=== Activity ===
From the listing below, extract every line in which the word "computer" appears.

=== Supplied data ===
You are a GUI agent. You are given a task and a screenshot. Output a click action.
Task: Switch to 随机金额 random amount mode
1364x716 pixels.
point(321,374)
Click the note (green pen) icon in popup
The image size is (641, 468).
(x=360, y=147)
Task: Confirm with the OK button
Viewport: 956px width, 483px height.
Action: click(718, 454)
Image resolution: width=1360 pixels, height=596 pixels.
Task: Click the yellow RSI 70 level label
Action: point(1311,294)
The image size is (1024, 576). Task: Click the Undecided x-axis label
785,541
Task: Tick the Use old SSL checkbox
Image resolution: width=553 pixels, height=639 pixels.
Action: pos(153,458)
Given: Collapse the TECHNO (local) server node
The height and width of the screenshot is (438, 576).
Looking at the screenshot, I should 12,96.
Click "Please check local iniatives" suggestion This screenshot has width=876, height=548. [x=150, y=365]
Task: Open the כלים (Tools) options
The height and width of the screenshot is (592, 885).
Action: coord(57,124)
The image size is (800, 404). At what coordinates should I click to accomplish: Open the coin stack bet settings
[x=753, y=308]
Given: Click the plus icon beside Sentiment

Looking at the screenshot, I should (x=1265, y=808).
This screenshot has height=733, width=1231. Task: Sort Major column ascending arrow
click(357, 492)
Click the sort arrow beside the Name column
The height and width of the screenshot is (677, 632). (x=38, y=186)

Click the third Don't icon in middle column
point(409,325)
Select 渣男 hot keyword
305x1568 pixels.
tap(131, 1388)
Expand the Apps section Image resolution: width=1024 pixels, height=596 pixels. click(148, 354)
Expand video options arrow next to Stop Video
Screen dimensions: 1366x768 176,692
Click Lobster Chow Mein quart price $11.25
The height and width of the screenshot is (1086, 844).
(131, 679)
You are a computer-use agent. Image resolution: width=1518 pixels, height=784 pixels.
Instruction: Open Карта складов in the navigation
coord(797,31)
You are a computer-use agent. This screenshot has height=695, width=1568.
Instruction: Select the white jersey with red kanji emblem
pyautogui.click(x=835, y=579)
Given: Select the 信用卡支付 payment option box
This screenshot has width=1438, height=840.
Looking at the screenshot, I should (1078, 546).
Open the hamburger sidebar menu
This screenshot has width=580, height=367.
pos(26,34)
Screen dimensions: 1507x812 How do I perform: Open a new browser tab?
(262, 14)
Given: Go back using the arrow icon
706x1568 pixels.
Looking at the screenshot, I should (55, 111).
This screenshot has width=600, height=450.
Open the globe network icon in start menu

=== Task result ===
You are a computer-use agent. Image resolution: width=1518 pixels, height=784 pixels.
You are a computer-use agent. This screenshot has height=695, width=1568.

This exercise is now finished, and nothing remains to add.